→ Dataset rows
##############################
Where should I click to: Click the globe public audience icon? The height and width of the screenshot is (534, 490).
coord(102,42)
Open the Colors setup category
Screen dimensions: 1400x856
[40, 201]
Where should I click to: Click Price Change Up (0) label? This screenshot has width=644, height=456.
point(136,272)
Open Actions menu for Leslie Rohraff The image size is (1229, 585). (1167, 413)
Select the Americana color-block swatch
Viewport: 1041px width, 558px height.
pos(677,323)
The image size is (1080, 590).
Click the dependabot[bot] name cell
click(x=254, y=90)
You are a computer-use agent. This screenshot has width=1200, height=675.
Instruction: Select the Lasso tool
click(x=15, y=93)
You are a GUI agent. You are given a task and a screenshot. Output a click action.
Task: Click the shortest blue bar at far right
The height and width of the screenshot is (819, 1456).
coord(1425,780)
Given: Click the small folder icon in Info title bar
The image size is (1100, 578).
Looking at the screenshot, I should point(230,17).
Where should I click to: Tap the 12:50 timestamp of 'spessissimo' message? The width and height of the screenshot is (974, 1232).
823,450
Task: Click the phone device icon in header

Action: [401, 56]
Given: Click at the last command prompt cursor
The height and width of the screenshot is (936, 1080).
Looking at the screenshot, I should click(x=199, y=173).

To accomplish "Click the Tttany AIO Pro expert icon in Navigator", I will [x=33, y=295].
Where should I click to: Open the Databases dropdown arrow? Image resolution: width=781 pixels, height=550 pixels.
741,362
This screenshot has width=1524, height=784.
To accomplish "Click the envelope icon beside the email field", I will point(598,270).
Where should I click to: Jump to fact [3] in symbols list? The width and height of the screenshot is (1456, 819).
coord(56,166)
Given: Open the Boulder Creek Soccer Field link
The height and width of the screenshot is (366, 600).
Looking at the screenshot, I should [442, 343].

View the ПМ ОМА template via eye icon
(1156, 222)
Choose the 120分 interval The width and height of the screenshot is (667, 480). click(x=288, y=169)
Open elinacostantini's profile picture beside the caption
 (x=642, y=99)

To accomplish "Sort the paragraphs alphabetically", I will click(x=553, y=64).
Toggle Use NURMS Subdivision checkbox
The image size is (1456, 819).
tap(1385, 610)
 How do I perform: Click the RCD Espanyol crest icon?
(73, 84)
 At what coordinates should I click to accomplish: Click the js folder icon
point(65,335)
##############################
→ Exercise details
Rewrite the items above, replacing every "Where should I click to" with "Which spot should I click to" and leaving everything else unchanged.

→ Output for this task
Which spot should I click to: Click the globe public audience icon? The height and width of the screenshot is (534, 490).
coord(102,42)
Open the Colors setup category
Screen dimensions: 1400x856
[40, 201]
Which spot should I click to: Click Price Change Up (0) label? This screenshot has width=644, height=456.
point(136,272)
Open Actions menu for Leslie Rohraff The image size is (1229, 585). (1167, 413)
Select the Americana color-block swatch
Viewport: 1041px width, 558px height.
pos(677,323)
The image size is (1080, 590).
Click the dependabot[bot] name cell
click(x=254, y=90)
You are a computer-use agent. This screenshot has width=1200, height=675.
Instruction: Select the Lasso tool
click(x=15, y=93)
You are a GUI agent. You are given a task and a screenshot. Output a click action.
Task: Click the shortest blue bar at far right
The height and width of the screenshot is (819, 1456).
coord(1425,780)
Given: Click the small folder icon in Info title bar
The image size is (1100, 578).
Looking at the screenshot, I should point(230,17).
Which spot should I click to: Tap the 12:50 timestamp of 'spessissimo' message? The width and height of the screenshot is (974, 1232).
823,450
Task: Click the phone device icon in header

Action: [401, 56]
Given: Click at the last command prompt cursor
The height and width of the screenshot is (936, 1080).
Looking at the screenshot, I should click(x=199, y=173).

To accomplish "Click the Tttany AIO Pro expert icon in Navigator", I will [x=33, y=295].
Which spot should I click to: Open the Databases dropdown arrow? Image resolution: width=781 pixels, height=550 pixels.
741,362
This screenshot has width=1524, height=784.
To accomplish "Click the envelope icon beside the email field", I will point(598,270).
Which spot should I click to: Jump to fact [3] in symbols list? The width and height of the screenshot is (1456, 819).
coord(56,166)
Given: Open the Boulder Creek Soccer Field link
The height and width of the screenshot is (366, 600).
Looking at the screenshot, I should [442, 343].

View the ПМ ОМА template via eye icon
(1156, 222)
Choose the 120分 interval The width and height of the screenshot is (667, 480). click(x=288, y=169)
Open elinacostantini's profile picture beside the caption
 (x=642, y=99)

To accomplish "Sort the paragraphs alphabetically", I will click(x=553, y=64).
Toggle Use NURMS Subdivision checkbox
The image size is (1456, 819).
tap(1385, 610)
 How do I perform: Click the RCD Espanyol crest icon?
(73, 84)
 At what coordinates should I click to accomplish: Click the js folder icon
point(65,335)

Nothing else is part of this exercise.